<<<<
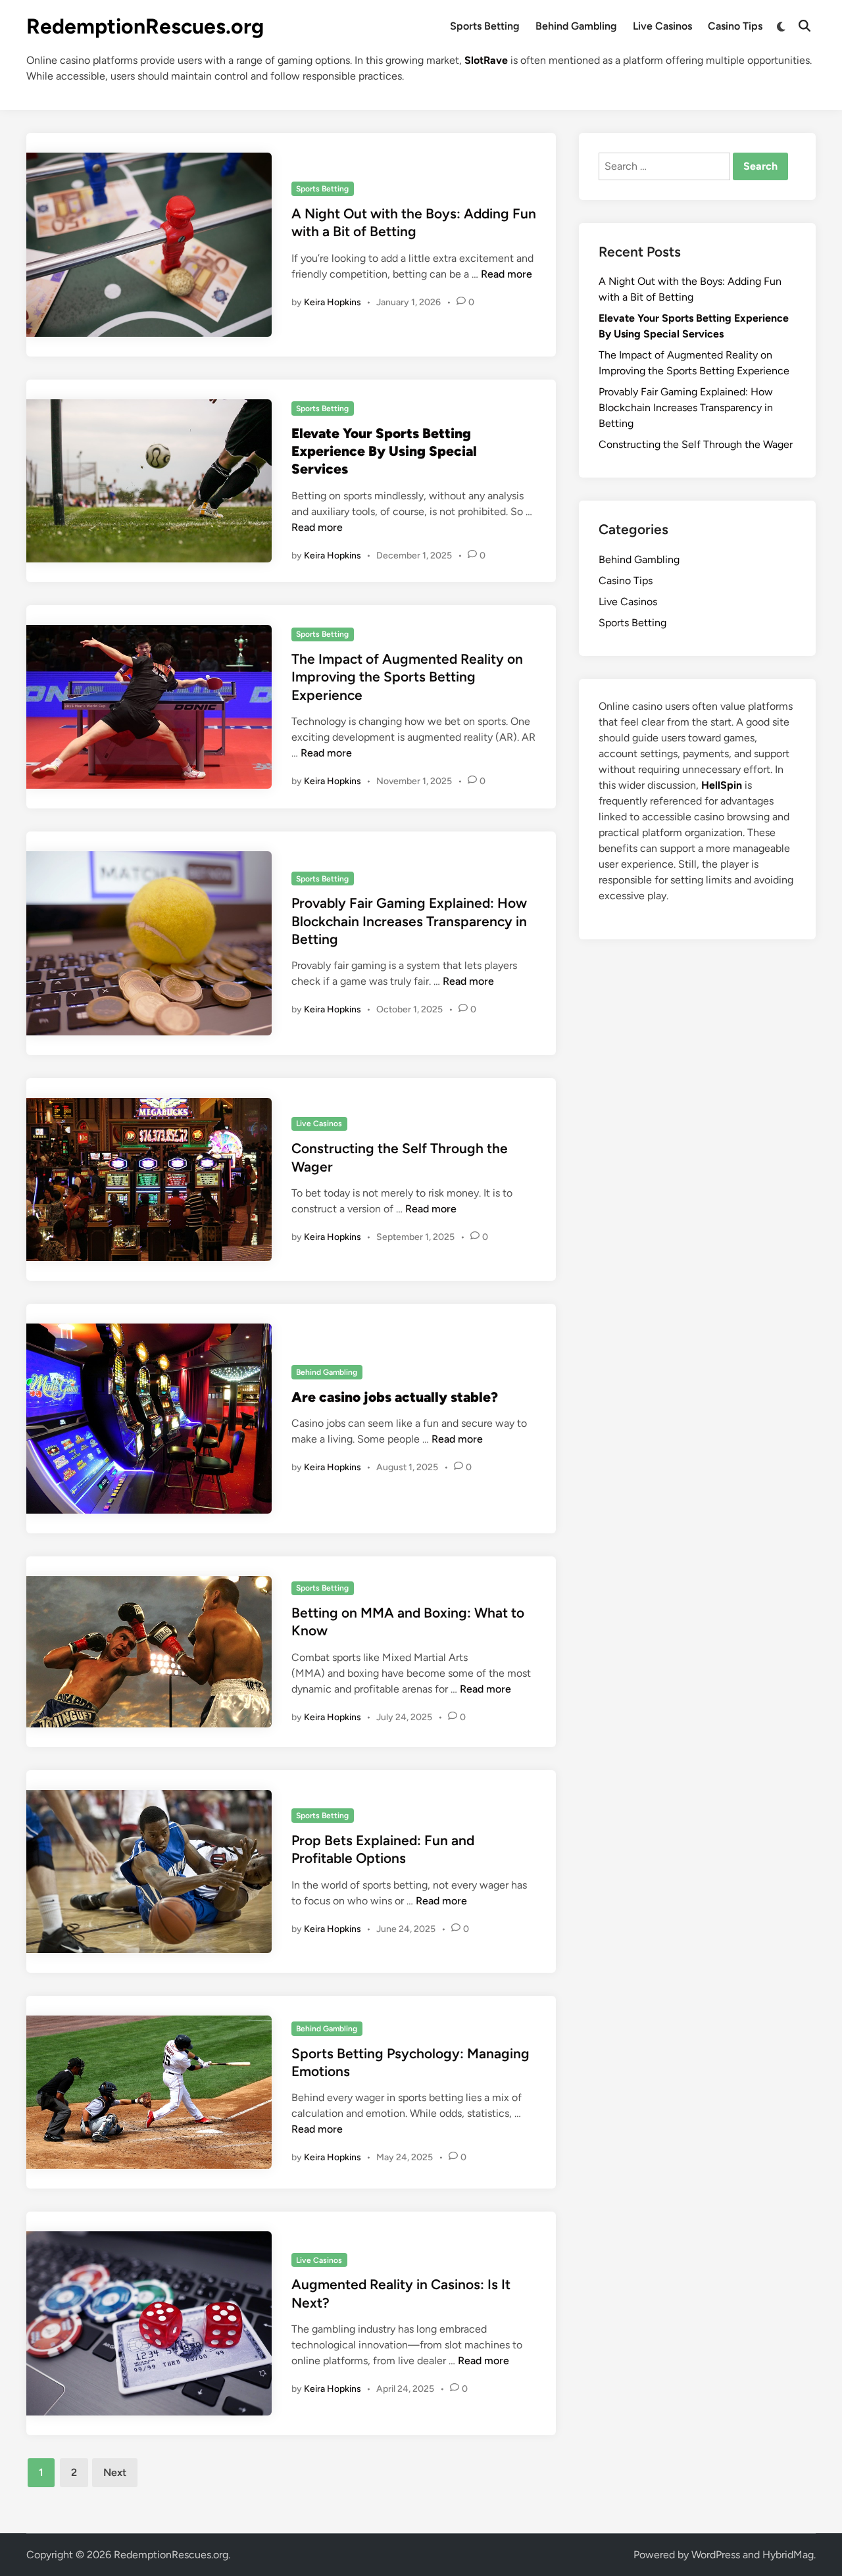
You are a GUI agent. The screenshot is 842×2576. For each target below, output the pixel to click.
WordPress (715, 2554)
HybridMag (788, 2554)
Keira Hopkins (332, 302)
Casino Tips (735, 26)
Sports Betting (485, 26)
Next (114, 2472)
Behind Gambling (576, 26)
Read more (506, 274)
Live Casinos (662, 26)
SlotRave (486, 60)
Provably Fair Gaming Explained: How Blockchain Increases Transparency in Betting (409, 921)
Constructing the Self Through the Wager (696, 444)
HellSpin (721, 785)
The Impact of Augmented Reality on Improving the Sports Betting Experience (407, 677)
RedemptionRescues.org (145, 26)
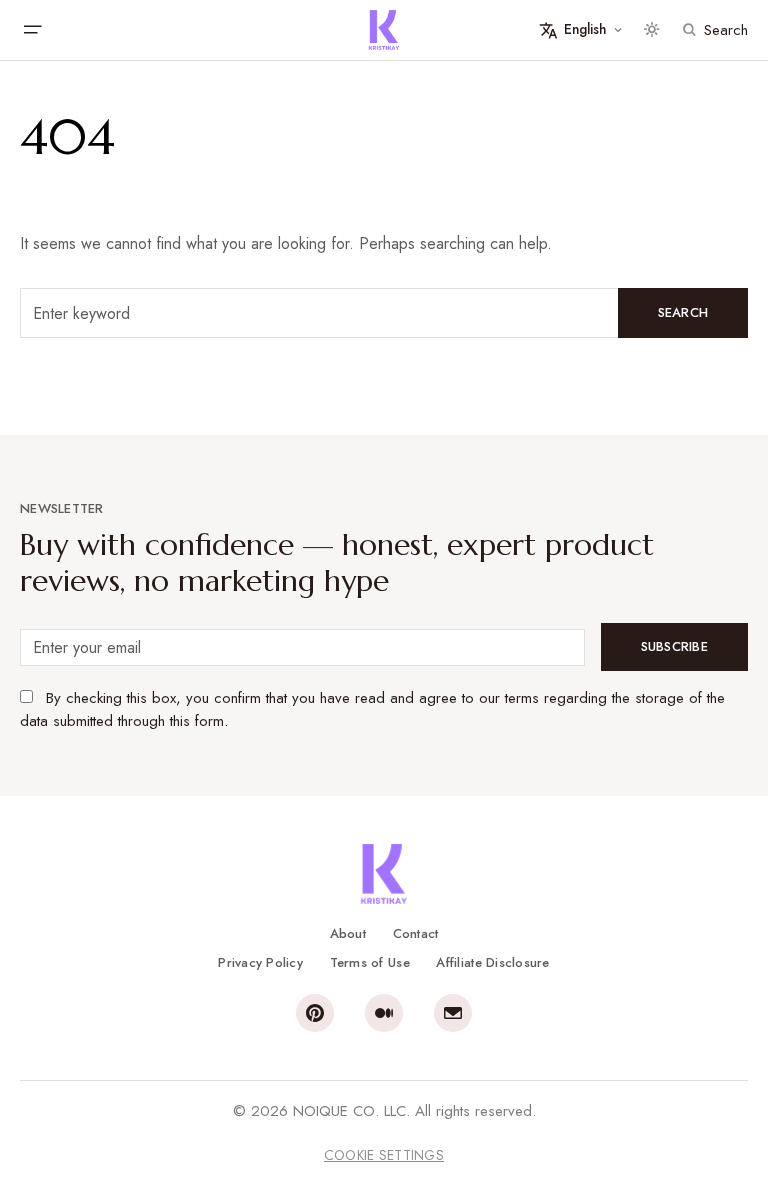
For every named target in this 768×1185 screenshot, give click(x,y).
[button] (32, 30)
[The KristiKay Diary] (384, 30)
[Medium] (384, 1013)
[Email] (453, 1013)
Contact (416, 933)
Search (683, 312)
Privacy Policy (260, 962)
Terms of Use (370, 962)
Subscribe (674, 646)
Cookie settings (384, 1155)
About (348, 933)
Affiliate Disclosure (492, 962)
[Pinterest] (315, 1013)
>>>>
<<<<
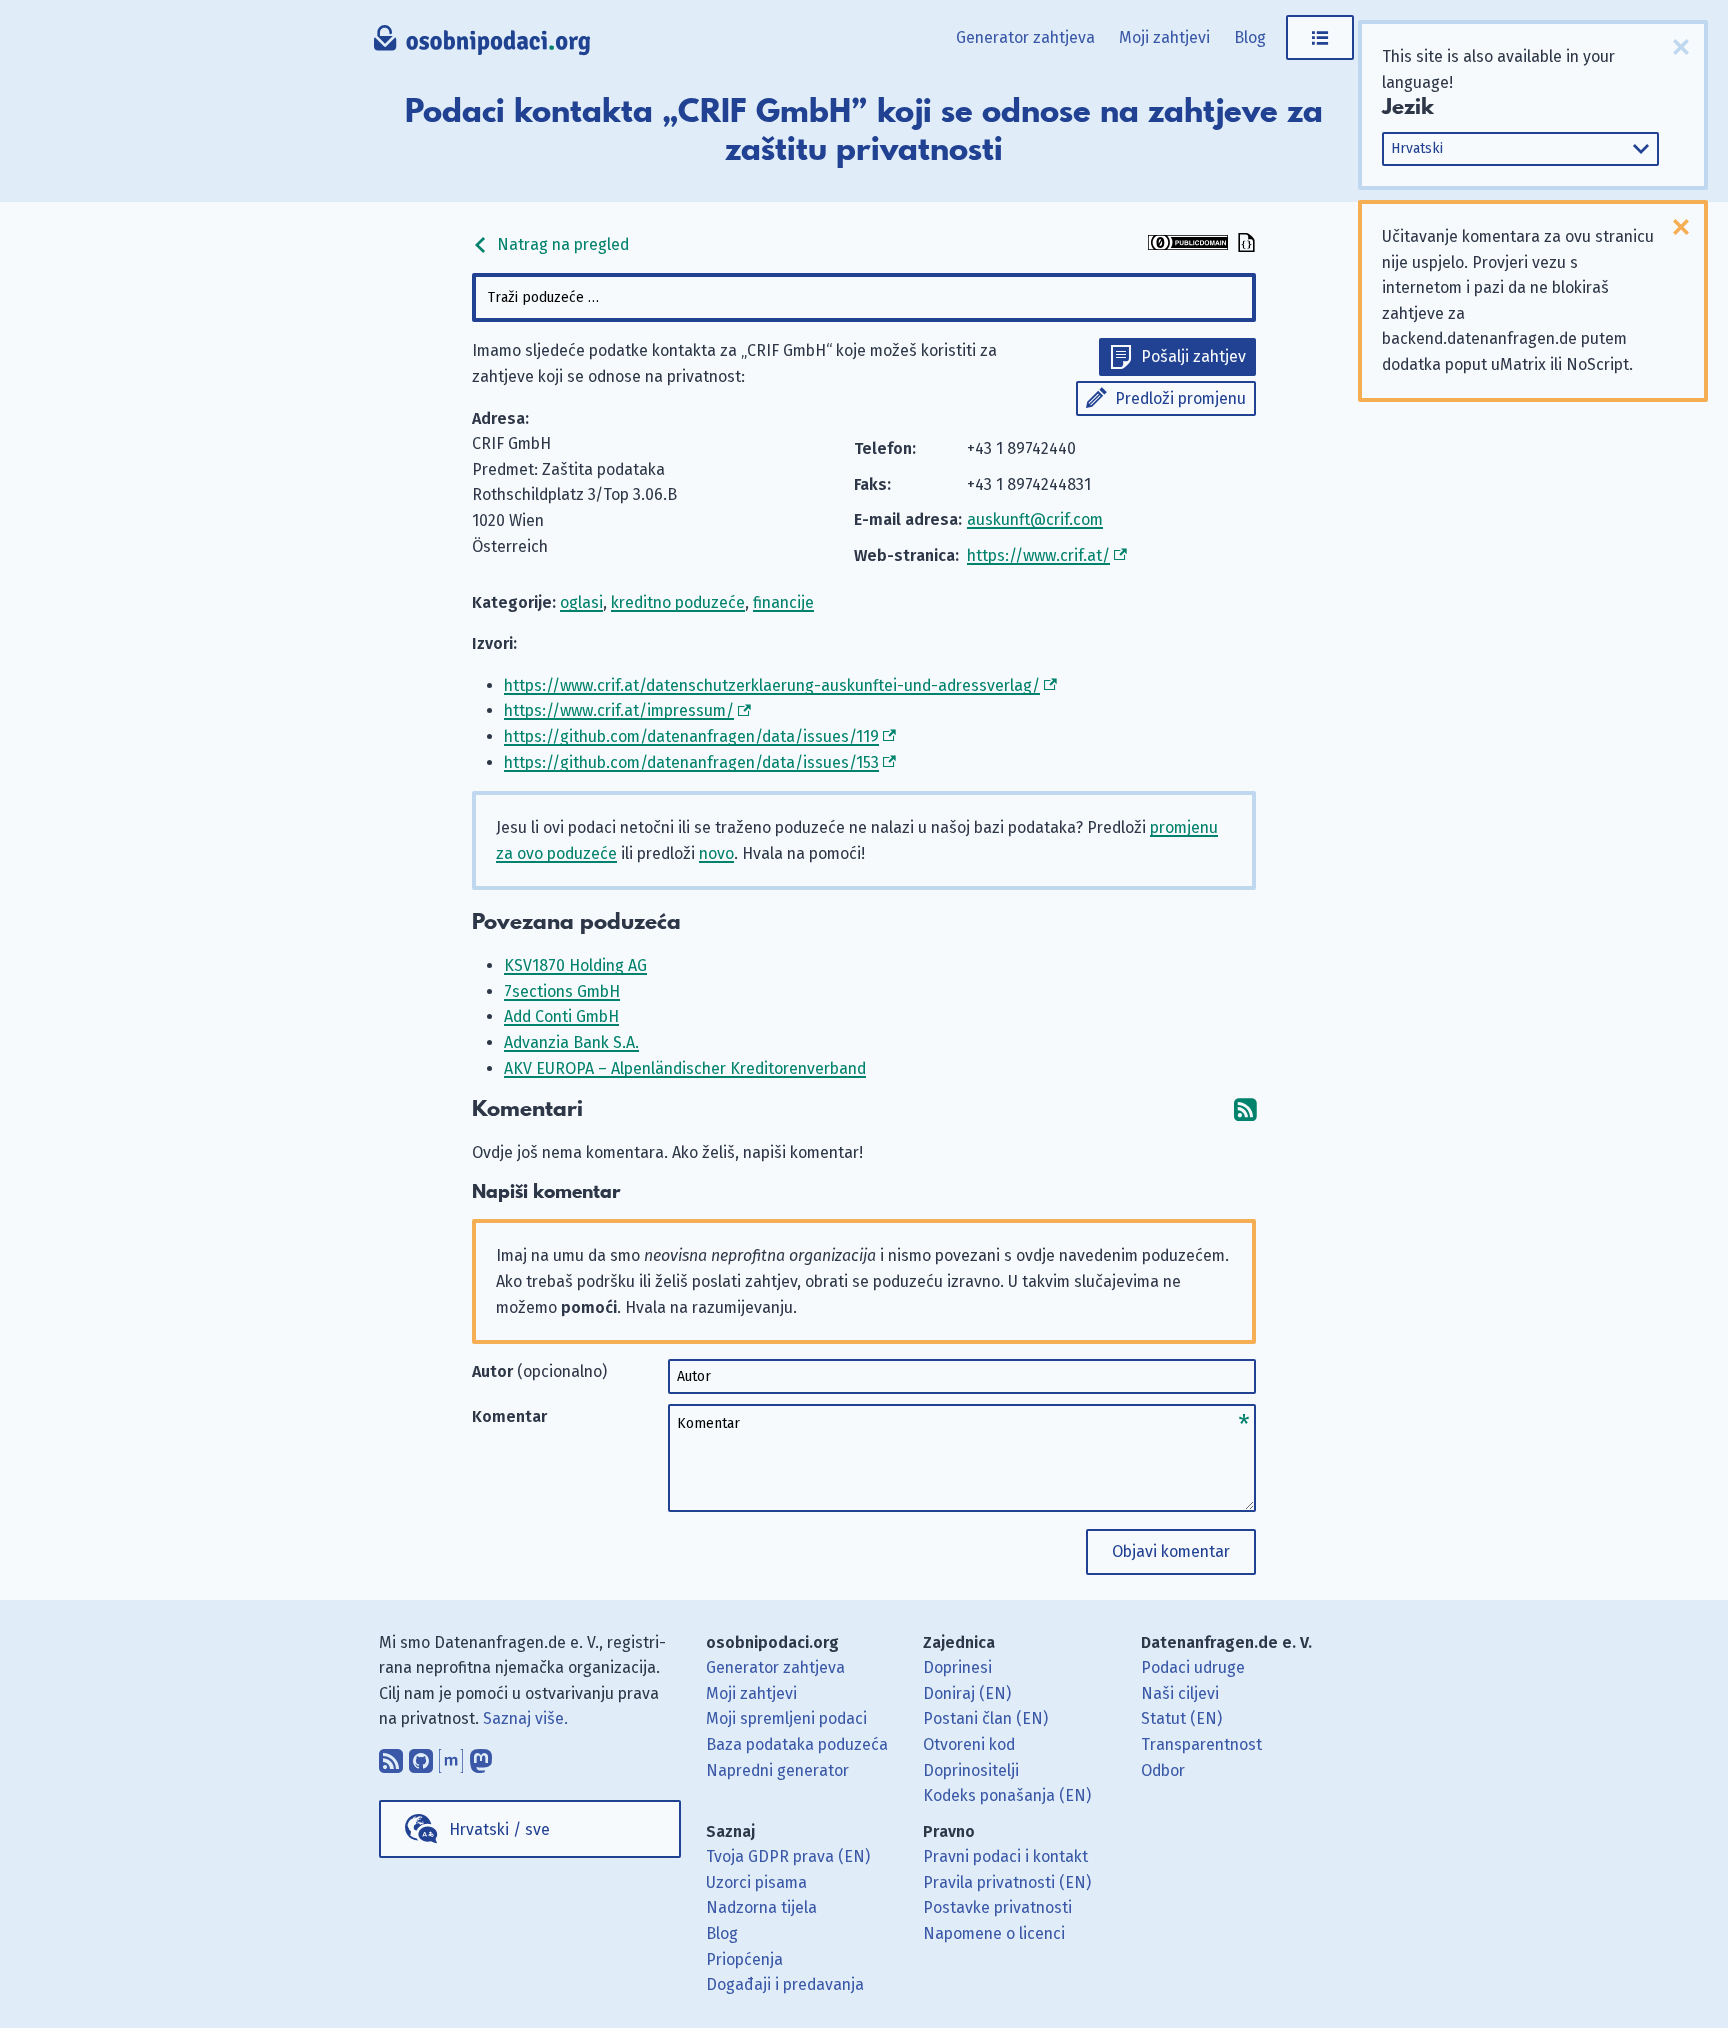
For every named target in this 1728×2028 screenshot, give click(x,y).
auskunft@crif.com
>>>>
Prompt
Working from the records above, set down word for word everything from the line containing "RedemptionRescues.org (145, 26)" down to the line containing "[Pinterest] (315, 1013)", ends included, minus the pictures.

Completed task
RedemptionRescues.org (145, 26)
For every named target in this 768×1185 screenshot, give click(x,y).
[button] (32, 30)
[The KristiKay Diary] (384, 30)
[Medium] (384, 1013)
[Email] (453, 1013)
Contact (416, 933)
Search (683, 312)
Privacy Policy (260, 962)
Terms of Use (370, 962)
Subscribe (674, 646)
Cookie settings (384, 1155)
About (348, 933)
Affiliate Disclosure (492, 962)
[Pinterest] (315, 1013)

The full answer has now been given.